FYC OSCARS : PROMISING YOUNG WOMAN IN ALL CATEGORIES (ESP. ACTRESS – Carey Mulligan AND ORIGINAL SCREENPLAY — EMERALD FENNELL), VANESSA KIRBY FOR "PIECES OF A WOMAN", ESSIE DAVIS FOR "BABYTEETH"December 10, 2020 at 5:59 am #1203907758
It looks absolutely gorgeous and features sensational performances from Gary Oldman (no surprise) and Amanda Seyfried (bit of a surprise). It’s definitely the latter’s best work and something of a quantum leap for her in acting quality. While many of the individual scenes are jewels, it does suffer a little, especially in the middle section, from the dramatic sluggishness that plagues many character pieces.December 13, 2020 at 4:34 pm #1203918099
“The Prom” (2020): There was a good to great 90-min film here, but at over 2 hrs runtime, it felt overlong and tedious in stretches. The editing was so frenetic at times that it played into the best and worst of Ryan Murphy’s directorial excesses. More color, more choreography, more lights, more nondescript white teenagers, more “zazz!” etc. But by the ending, I thought the finale was completely earned and satisfying. Meryl Streep was phenomenal here with the meta-take on her star persona. It’s a testament to her immense talent when she elevates slight material like this. I’m all in for her 22nd Oscar nomination! It was a clear misfire as far as representation goes that James Corden landed a role like this with that ridiculous American accent of his and borderline offensive gay posturing. Where was Nathan Lane? Nicole Kidman was wasted.
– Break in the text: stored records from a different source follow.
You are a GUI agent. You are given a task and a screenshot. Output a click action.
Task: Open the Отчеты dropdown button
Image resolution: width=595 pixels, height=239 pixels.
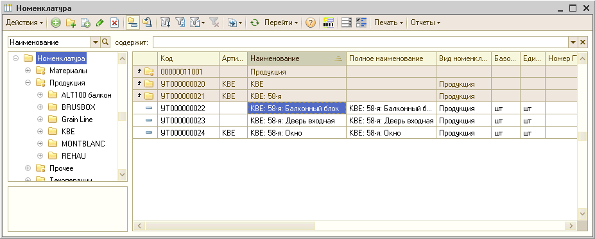click(x=426, y=22)
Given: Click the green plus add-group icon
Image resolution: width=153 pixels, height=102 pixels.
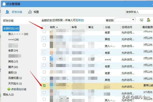Looking at the screenshot, I should [9, 89].
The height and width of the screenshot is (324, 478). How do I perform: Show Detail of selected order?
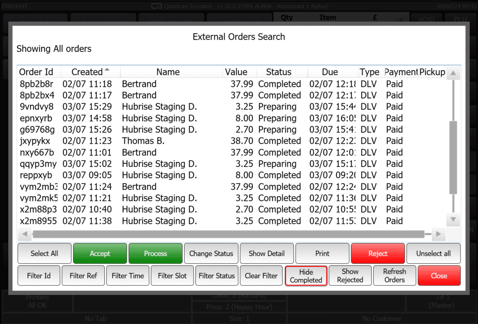[x=266, y=253]
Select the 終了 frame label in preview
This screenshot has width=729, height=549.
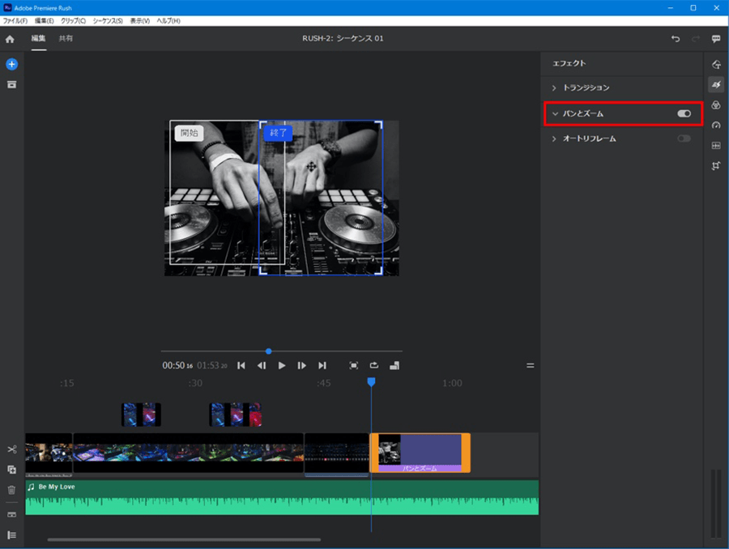[x=278, y=134]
It was baffling that the Nicole Kidman could exist in a film where she’s a third-rate chorus girl and understudy angling for a starring role as Roxie Hart. (Where was Renée Zellweger lol?) The supporting ensemble delivered when given the chances, including a surprising Kerry Washington, a scene-stealing Andrew Rannells, and Keegan-Michael Key doing far more with the bland principal role than I expected. The teens lacked the “wow” factor for most of the film, but both Ariana DeBose and Jo Ellen Pellman have lovely singing voices that will hopefully carry them through successful theatre careers. Despite the film’s ups and downs and glaringly weak score, I enjoyed it. It was the right film at the right time to ease our fraught collective mood. It works for the holidays, and it’s the kind of film to watch over and over again with families.